DeepSeek was trained using 2,048 Nvidia H800 GPUs.
Nvidia launched its H800 model in March 2023, which is a more limited version of the H100. This new model is significantly slower than Nvidia's H200 and AMD's Instinct range. However, these limitations have driven DeepSeek's engineers to innovate.
The United States was thought to maintain its position as the world’s leading power in artificial intelligence, especially after President Donald Trump announced the Stargate Project, a $500 billion initiative to strengthen the country's AI infrastructure. However, the emergence of DeepSeek from China has altered this landscape, achieving an impact that translated into a loss of one trillion dollars in the value of U.S. tech stocks, with Nvidia being one of the most affected.
The secretive nature of any technological development in China makes it difficult to obtain information; however, a technical document published days before DeepSeek's chat model provided some clues about the technology behind its equivalent to ChatGPT. In 2022, the United States blocked the export of advanced Nvidia GPUs to China in an attempt to control access to critical AI technologies, but this has not stopped DeepSeek.
The document reveals that the company used its V3 model for training on a cluster of 2,048 Nvidia H800 GPUs, which are limited versions of the H100. Launched in March 2023 to comply with U.S. export restrictions to China, the H800 features 80GB of HBM3 memory and a bandwidth of 2TB/s. While it outperforms previous models, it falls short compared to the H200, which offers 141GB of HBM3e and 4.8TB/s. Furthermore, AMD's Instinct MI325X range surpasses it even more, with 256GB of HBM3e and 6TB/s.

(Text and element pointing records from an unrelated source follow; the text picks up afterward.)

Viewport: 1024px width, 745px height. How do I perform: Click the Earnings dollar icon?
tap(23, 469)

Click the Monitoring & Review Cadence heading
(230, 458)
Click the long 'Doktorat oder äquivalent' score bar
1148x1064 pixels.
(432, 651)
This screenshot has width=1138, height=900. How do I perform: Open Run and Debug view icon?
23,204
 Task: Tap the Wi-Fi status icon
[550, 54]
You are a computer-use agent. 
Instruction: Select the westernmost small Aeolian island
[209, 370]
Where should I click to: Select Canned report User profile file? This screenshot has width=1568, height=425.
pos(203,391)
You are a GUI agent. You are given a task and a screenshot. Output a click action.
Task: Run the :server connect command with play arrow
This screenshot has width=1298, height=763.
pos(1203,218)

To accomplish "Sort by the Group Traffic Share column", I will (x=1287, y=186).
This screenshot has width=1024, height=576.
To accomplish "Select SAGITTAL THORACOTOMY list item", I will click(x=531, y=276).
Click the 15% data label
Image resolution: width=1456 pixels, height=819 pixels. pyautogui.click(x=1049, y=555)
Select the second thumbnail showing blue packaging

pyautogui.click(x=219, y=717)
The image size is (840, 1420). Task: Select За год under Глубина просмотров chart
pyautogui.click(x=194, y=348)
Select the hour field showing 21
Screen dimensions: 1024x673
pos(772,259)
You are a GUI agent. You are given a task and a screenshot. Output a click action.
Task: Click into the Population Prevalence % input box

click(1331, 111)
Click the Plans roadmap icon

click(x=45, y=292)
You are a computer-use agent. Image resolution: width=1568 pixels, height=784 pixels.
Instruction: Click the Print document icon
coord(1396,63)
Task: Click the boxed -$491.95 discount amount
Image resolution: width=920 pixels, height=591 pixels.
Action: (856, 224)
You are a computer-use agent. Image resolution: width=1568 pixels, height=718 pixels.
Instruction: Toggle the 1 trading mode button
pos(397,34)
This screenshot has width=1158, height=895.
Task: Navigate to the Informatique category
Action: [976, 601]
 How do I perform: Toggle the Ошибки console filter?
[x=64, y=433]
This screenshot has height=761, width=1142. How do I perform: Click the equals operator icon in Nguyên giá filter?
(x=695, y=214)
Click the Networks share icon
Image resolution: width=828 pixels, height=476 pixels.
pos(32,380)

Each node in the cluster used by DeepSeek for training includes 8 interconnected GPUs via NVLink and NVSwitch. Communication between nodes is managed through InfiniBand, although the H800 has a lower NVLink bandwidth compared to the H100, which affects performance in communication between multiple GPUs.
The DeepSeek-V3 model required a total of 2.79 million GPU hours for its pre-training and fine-tuning, working with 14.8 trillion tokens through a combination of data parallelism, memory optimizations, and innovative quantization techniques. According to an analysis, if the cost per hour of GPU in China is $2, training V3 would have cost around $5.58 million.